### Document segment
13. Presence of the complainant or her lawyer would have been necessary, as indicated hereinbefore, only for the purpose of cross- examination of the witnesses examined on behalf of the defence. If she did not intend to do so, she would do so at her peril but it cannot be said that her presence was absolutely necessary. Furthermore, when the prosecution has closed its case and the accused has been examined under Section 311 of the Code of Criminal Procedure, the court was required to pass a judgment on merit of the matter.

16. However, keeping in view of the fact that the complaint petition was filed as far back on 10.01.2002, the learned Trial Judge should proceed with the matter in accordance with law and dispose of the case as expeditiously as possible. On the date(s) on which the accused remains present, the complainant would not take any adjournment and in the event she does not choose to be represented in the court, the court shall proceed in the matter in accordance with law. Both the accused and complainant are directed to appear in the Trial Court within two weeks from date."

### What you are asked to do
Continue the judgment excerpt from its final sentence. The lines after this point are separate material with no connection to the judgment excerpt.

### Available data

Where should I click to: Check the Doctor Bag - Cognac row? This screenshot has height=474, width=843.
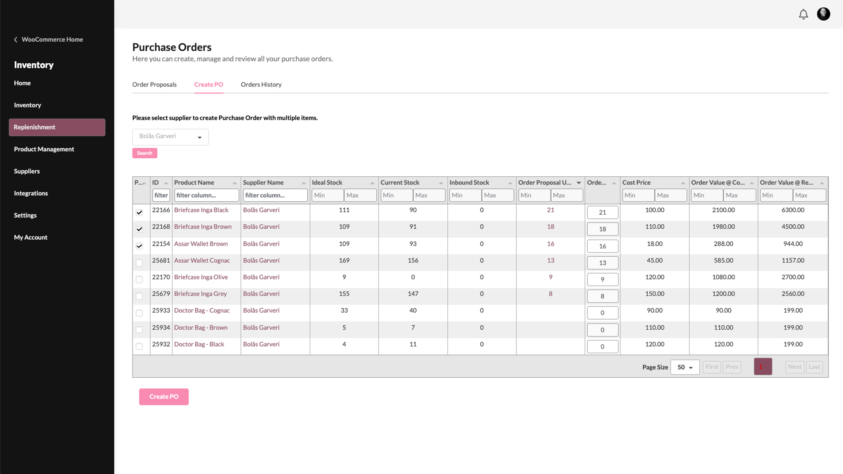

### Answer to this task
11.The judgment, S. Rama Krishna (Supra) relied upon by the petitioner is clearly distinguishable from the facts of the present case as the complaint in that case was at the initial stage of the trial, whereas in the present case, the trial has progressed to the stage of defense evidence.

12.In view of the fact that the trial is at its fag end, being fixed for the defence evidence as last opportunity, the absence of the respondent/ complainant shall not prejudice the petitioner or hamper the trial. I find no infirmity

with the order of the learned MM. The trial has to proceed as per law. The learned Magistrate shall proceed to record the defence evidence if any, after issuing Court notice to the complainant through counsel.

13.The petition is dismissed.

M.L. MEHTA, J.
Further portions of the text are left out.